L’attenzione dei bambini è massima quando viene presentata la
marionetta di Giufà (Hoca), usata nel teatro delle ombre, figura-ponte tra le
figure del mediterraneo. Lorenzo ed i suoi compagni dicono alla signora Anna
Maria che loro stanno allestendo una rappresentazione teatrale su questo
personaggio e chiedono se possono farle vedere qualche breve scena; ella li
accontenta mettendo un sottofondo di musiche albanesi.
Con la valigia facciamo ritorno a scuola.
Lunedì 19 Marzo 2001 (mattina)
Facciamo circolare in classe il contenuto della Valigia, forniamo ulteriori
spiegazioni, poi invitiamo i bambini a scegliere un oggetto o un libro in essa
contenuti e a disegnarlo: tutti i disegni forniranno la “memoria” di quanto nella
Valigia è contenuto ed andranno ad arricchire il nostro Libro sull’Albania.

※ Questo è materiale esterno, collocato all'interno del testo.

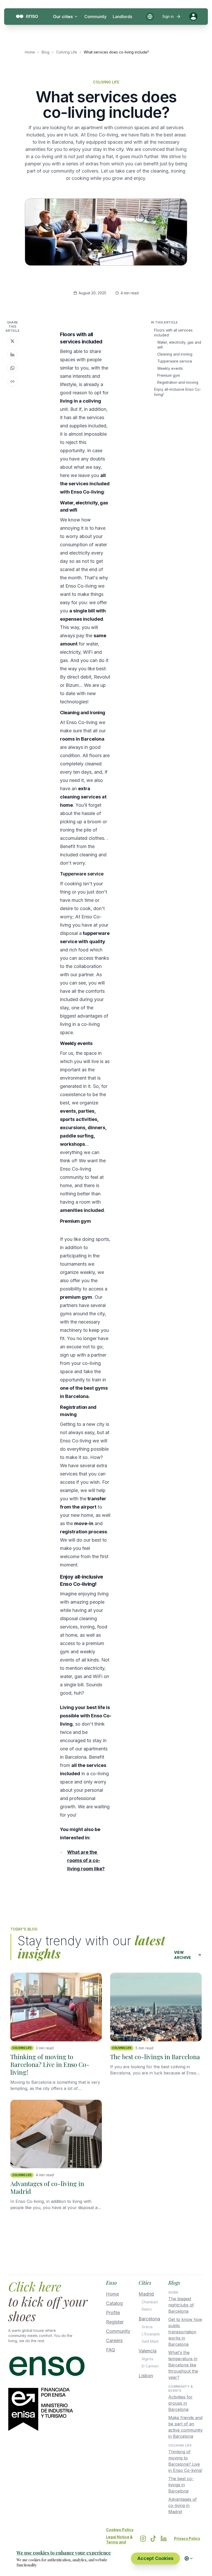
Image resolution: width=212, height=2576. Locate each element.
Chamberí (150, 2302)
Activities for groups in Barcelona (180, 2403)
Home (30, 52)
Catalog (114, 2303)
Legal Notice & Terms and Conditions (119, 2542)
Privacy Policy (187, 2538)
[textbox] (86, 1102)
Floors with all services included (173, 332)
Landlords (122, 16)
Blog (45, 52)
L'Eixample (151, 2334)
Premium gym (168, 375)
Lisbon (146, 2375)
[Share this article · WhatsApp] (12, 368)
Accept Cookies (155, 2558)
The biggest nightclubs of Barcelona (181, 2305)
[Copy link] (12, 381)
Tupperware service (174, 361)
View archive (182, 1955)
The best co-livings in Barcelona (181, 2485)
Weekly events (170, 368)
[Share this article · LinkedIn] (12, 354)
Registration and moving (177, 382)
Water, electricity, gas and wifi (179, 344)
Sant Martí (150, 2341)
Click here (34, 2286)
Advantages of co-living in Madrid (182, 2505)
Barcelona (149, 2318)
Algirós (147, 2359)
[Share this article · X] (12, 341)
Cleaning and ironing (174, 354)
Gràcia (147, 2327)
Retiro (147, 2309)
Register (115, 2322)
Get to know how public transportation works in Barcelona (185, 2332)
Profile (113, 2312)
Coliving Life (66, 52)
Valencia (147, 2351)
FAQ (110, 2349)
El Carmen (150, 2366)
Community (95, 16)
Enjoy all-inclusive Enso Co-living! (177, 391)
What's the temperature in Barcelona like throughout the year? (183, 2365)
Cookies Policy (119, 2529)
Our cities (63, 16)
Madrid (146, 2294)
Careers (114, 2340)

Ognuno esegue il suo disegno nelle dimensioni che desidera ma poi,
prima di colorarlo, si presenta la necessità di ridurlo a dimensioni più piccole per
far entrare più disegni in una stessa pagina. Riduciamo i disegni con la
fotocopiatrice, poi ogni bambino colora il suo.
Con i disegni componiamo le pagine che “raccontano”, sul Libro
dell’Albania, la nostra visita alla Biblioteca Centrale dei Ragazzi.